Segment Open

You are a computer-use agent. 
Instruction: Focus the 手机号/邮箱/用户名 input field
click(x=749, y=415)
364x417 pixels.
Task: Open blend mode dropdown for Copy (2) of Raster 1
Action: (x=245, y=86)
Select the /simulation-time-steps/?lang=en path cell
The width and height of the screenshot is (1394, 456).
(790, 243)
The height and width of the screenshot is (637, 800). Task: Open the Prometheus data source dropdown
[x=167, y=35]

Segment Closed

Task directions —
Return the whole listing above verbatim.

Solution for this task —
You are a computer-use agent. 
Instruction: Focus the 手机号/邮箱/用户名 input field
click(x=749, y=415)
364x417 pixels.
Task: Open blend mode dropdown for Copy (2) of Raster 1
Action: (x=245, y=86)
Select the /simulation-time-steps/?lang=en path cell
The width and height of the screenshot is (1394, 456).
(790, 243)
The height and width of the screenshot is (637, 800). Task: Open the Prometheus data source dropdown
[x=167, y=35]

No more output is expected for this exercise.